• **What is expected**:
Reproduce every one of the entries below verbatim, changing nothing.

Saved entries

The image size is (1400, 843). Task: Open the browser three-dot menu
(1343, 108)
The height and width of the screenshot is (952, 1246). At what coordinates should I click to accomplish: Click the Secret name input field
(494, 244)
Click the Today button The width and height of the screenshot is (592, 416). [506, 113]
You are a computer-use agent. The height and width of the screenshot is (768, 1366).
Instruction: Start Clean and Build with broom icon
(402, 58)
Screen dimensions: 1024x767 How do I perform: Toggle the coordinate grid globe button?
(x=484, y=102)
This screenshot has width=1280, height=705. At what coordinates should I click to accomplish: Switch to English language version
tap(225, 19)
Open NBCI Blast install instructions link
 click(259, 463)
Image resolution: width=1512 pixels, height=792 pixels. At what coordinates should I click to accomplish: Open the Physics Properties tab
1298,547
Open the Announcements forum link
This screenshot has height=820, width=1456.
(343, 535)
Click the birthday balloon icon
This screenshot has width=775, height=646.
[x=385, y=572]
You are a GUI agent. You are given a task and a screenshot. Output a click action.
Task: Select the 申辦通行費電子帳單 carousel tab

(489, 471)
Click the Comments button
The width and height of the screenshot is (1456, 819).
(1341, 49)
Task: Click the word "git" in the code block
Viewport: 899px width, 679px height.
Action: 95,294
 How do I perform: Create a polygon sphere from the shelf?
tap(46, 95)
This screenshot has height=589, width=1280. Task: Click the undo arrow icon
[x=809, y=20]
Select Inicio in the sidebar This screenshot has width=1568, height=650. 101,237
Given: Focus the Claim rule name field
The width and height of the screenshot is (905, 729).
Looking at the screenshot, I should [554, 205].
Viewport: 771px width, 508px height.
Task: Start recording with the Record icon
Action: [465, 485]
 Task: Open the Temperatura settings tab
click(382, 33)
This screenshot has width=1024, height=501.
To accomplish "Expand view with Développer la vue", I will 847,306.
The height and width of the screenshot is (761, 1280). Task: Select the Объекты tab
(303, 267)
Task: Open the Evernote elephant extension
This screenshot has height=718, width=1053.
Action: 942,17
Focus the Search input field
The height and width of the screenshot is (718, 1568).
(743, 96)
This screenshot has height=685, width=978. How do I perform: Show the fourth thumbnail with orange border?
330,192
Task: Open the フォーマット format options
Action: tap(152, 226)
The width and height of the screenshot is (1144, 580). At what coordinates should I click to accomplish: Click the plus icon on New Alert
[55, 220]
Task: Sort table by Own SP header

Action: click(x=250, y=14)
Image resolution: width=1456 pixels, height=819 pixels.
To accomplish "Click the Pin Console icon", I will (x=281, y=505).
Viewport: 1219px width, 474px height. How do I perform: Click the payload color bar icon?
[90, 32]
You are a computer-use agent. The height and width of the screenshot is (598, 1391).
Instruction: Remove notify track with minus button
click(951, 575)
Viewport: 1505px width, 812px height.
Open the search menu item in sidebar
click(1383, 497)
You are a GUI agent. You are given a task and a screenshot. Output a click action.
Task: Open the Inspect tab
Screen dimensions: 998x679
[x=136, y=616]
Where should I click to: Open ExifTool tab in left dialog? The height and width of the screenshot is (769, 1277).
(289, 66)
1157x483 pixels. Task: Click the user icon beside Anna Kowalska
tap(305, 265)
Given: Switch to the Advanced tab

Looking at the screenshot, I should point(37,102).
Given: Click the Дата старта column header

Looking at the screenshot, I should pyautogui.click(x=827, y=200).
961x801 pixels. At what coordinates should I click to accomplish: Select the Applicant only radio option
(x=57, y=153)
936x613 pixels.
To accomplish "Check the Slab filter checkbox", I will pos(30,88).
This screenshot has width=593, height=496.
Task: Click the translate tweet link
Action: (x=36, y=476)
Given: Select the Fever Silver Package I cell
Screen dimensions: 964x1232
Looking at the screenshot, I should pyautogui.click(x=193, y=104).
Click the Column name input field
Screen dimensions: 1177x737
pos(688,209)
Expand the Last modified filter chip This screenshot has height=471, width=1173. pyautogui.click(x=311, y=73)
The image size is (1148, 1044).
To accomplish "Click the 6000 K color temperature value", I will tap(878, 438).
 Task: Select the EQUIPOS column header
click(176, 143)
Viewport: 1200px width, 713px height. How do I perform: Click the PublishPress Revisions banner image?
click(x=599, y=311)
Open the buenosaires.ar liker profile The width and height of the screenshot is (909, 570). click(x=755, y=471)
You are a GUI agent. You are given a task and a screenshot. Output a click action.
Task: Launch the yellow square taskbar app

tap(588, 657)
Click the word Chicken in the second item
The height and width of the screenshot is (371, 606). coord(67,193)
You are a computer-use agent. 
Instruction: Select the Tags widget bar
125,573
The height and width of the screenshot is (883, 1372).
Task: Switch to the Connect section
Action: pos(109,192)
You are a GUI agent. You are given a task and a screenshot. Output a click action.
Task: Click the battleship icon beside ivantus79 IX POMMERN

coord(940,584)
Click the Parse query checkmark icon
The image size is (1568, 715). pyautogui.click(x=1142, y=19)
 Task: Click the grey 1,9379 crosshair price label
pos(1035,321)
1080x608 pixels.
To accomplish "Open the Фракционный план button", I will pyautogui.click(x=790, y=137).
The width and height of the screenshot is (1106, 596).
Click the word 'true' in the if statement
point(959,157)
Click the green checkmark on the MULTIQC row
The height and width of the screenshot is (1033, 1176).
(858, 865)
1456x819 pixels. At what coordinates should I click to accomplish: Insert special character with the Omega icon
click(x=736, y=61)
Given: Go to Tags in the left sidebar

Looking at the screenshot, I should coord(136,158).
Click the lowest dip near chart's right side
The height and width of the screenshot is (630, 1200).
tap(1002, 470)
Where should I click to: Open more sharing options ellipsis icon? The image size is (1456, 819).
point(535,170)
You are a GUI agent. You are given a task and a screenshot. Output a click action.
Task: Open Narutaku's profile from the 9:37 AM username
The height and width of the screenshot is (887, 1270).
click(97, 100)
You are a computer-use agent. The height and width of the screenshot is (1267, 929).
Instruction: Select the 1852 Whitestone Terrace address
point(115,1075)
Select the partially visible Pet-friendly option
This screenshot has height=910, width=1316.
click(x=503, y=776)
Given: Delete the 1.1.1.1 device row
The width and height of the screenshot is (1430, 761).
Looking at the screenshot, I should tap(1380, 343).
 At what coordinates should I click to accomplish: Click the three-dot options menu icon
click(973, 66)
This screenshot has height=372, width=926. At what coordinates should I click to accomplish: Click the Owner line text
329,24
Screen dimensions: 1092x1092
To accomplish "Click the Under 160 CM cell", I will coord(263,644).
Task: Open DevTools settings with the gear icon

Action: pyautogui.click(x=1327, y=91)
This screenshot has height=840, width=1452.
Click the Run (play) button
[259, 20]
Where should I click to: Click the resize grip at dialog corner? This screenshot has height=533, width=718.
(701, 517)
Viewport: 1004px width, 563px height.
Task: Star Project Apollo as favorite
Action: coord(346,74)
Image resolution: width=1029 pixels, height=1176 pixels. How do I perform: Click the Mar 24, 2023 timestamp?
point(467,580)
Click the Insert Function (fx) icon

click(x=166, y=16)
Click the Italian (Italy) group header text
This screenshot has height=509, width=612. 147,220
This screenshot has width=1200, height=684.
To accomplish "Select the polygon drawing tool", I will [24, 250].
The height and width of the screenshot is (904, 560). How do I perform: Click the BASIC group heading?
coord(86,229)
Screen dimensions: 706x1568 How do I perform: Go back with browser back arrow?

• **Response to the exercise**:
The image size is (1400, 843). Task: Open the browser three-dot menu
(1343, 108)
The height and width of the screenshot is (952, 1246). At what coordinates should I click to accomplish: Click the Secret name input field
(494, 244)
Click the Today button The width and height of the screenshot is (592, 416). [506, 113]
You are a computer-use agent. The height and width of the screenshot is (768, 1366).
Instruction: Start Clean and Build with broom icon
(402, 58)
Screen dimensions: 1024x767 How do I perform: Toggle the coordinate grid globe button?
(x=484, y=102)
This screenshot has width=1280, height=705. At what coordinates should I click to accomplish: Switch to English language version
tap(225, 19)
Open NBCI Blast install instructions link
 click(259, 463)
Image resolution: width=1512 pixels, height=792 pixels. At what coordinates should I click to accomplish: Open the Physics Properties tab
1298,547
Open the Announcements forum link
This screenshot has height=820, width=1456.
(343, 535)
Click the birthday balloon icon
This screenshot has width=775, height=646.
[x=385, y=572]
You are a GUI agent. You are given a task and a screenshot. Output a click action.
Task: Select the 申辦通行費電子帳單 carousel tab

(489, 471)
Click the Comments button
The width and height of the screenshot is (1456, 819).
(1341, 49)
Task: Click the word "git" in the code block
Viewport: 899px width, 679px height.
Action: 95,294
 How do I perform: Create a polygon sphere from the shelf?
tap(46, 95)
This screenshot has height=589, width=1280. Task: Click the undo arrow icon
[x=809, y=20]
Select Inicio in the sidebar This screenshot has width=1568, height=650. 101,237
Given: Focus the Claim rule name field
The width and height of the screenshot is (905, 729).
Looking at the screenshot, I should [554, 205].
Viewport: 771px width, 508px height.
Task: Start recording with the Record icon
Action: [465, 485]
 Task: Open the Temperatura settings tab
click(382, 33)
This screenshot has width=1024, height=501.
To accomplish "Expand view with Développer la vue", I will 847,306.
The height and width of the screenshot is (761, 1280). Task: Select the Объекты tab
(303, 267)
Task: Open the Evernote elephant extension
This screenshot has height=718, width=1053.
Action: 942,17
Focus the Search input field
The height and width of the screenshot is (718, 1568).
(743, 96)
This screenshot has height=685, width=978. How do I perform: Show the fourth thumbnail with orange border?
330,192
Task: Open the フォーマット format options
Action: tap(152, 226)
The width and height of the screenshot is (1144, 580). At what coordinates should I click to accomplish: Click the plus icon on New Alert
[55, 220]
Task: Sort table by Own SP header

Action: click(x=250, y=14)
Image resolution: width=1456 pixels, height=819 pixels.
To accomplish "Click the Pin Console icon", I will (x=281, y=505).
Viewport: 1219px width, 474px height. How do I perform: Click the payload color bar icon?
[90, 32]
You are a computer-use agent. The height and width of the screenshot is (598, 1391).
Instruction: Remove notify track with minus button
click(951, 575)
Viewport: 1505px width, 812px height.
Open the search menu item in sidebar
click(1383, 497)
You are a GUI agent. You are given a task and a screenshot. Output a click action.
Task: Open the Inspect tab
Screen dimensions: 998x679
[x=136, y=616]
Where should I click to: Open ExifTool tab in left dialog? The height and width of the screenshot is (769, 1277).
(289, 66)
1157x483 pixels. Task: Click the user icon beside Anna Kowalska
tap(305, 265)
Given: Switch to the Advanced tab

Looking at the screenshot, I should point(37,102).
Given: Click the Дата старта column header

Looking at the screenshot, I should pyautogui.click(x=827, y=200).
961x801 pixels. At what coordinates should I click to accomplish: Select the Applicant only radio option
(x=57, y=153)
936x613 pixels.
To accomplish "Check the Slab filter checkbox", I will pos(30,88).
This screenshot has width=593, height=496.
Task: Click the translate tweet link
Action: (x=36, y=476)
Given: Select the Fever Silver Package I cell
Screen dimensions: 964x1232
Looking at the screenshot, I should pyautogui.click(x=193, y=104).
Click the Column name input field
Screen dimensions: 1177x737
pos(688,209)
Expand the Last modified filter chip This screenshot has height=471, width=1173. pyautogui.click(x=311, y=73)
The image size is (1148, 1044).
To accomplish "Click the 6000 K color temperature value", I will tap(878, 438).
 Task: Select the EQUIPOS column header
click(176, 143)
Viewport: 1200px width, 713px height. How do I perform: Click the PublishPress Revisions banner image?
click(x=599, y=311)
Open the buenosaires.ar liker profile The width and height of the screenshot is (909, 570). click(x=755, y=471)
You are a GUI agent. You are given a task and a screenshot. Output a click action.
Task: Launch the yellow square taskbar app

tap(588, 657)
Click the word Chicken in the second item
The height and width of the screenshot is (371, 606). coord(67,193)
You are a computer-use agent. 
Instruction: Select the Tags widget bar
125,573
The height and width of the screenshot is (883, 1372).
Task: Switch to the Connect section
Action: pos(109,192)
You are a GUI agent. You are given a task and a screenshot. Output a click action.
Task: Click the battleship icon beside ivantus79 IX POMMERN

coord(940,584)
Click the Parse query checkmark icon
The image size is (1568, 715). pyautogui.click(x=1142, y=19)
 Task: Click the grey 1,9379 crosshair price label
pos(1035,321)
1080x608 pixels.
To accomplish "Open the Фракционный план button", I will pyautogui.click(x=790, y=137).
The width and height of the screenshot is (1106, 596).
Click the word 'true' in the if statement
point(959,157)
Click the green checkmark on the MULTIQC row
The height and width of the screenshot is (1033, 1176).
(858, 865)
1456x819 pixels. At what coordinates should I click to accomplish: Insert special character with the Omega icon
click(x=736, y=61)
Given: Go to Tags in the left sidebar

Looking at the screenshot, I should coord(136,158).
Click the lowest dip near chart's right side
The height and width of the screenshot is (630, 1200).
tap(1002, 470)
Where should I click to: Open more sharing options ellipsis icon? The image size is (1456, 819).
point(535,170)
You are a GUI agent. You are given a task and a screenshot. Output a click action.
Task: Open Narutaku's profile from the 9:37 AM username
The height and width of the screenshot is (887, 1270).
click(97, 100)
You are a computer-use agent. The height and width of the screenshot is (1267, 929).
Instruction: Select the 1852 Whitestone Terrace address
point(115,1075)
Select the partially visible Pet-friendly option
This screenshot has height=910, width=1316.
click(x=503, y=776)
Given: Delete the 1.1.1.1 device row
The width and height of the screenshot is (1430, 761).
Looking at the screenshot, I should tap(1380, 343).
 At what coordinates should I click to accomplish: Click the three-dot options menu icon
click(973, 66)
This screenshot has height=372, width=926. At what coordinates should I click to accomplish: Click the Owner line text
329,24
Screen dimensions: 1092x1092
To accomplish "Click the Under 160 CM cell", I will coord(263,644).
Task: Open DevTools settings with the gear icon

Action: pyautogui.click(x=1327, y=91)
This screenshot has height=840, width=1452.
Click the Run (play) button
[259, 20]
Where should I click to: Click the resize grip at dialog corner? This screenshot has height=533, width=718.
(701, 517)
Viewport: 1004px width, 563px height.
Task: Star Project Apollo as favorite
Action: coord(346,74)
Image resolution: width=1029 pixels, height=1176 pixels. How do I perform: Click the Mar 24, 2023 timestamp?
point(467,580)
Click the Insert Function (fx) icon

click(x=166, y=16)
Click the Italian (Italy) group header text
This screenshot has height=509, width=612. 147,220
This screenshot has width=1200, height=684.
To accomplish "Select the polygon drawing tool", I will [24, 250].
The height and width of the screenshot is (904, 560). How do I perform: Click the BASIC group heading?
coord(86,229)
Screen dimensions: 706x1568 How do I perform: Go back with browser back arrow?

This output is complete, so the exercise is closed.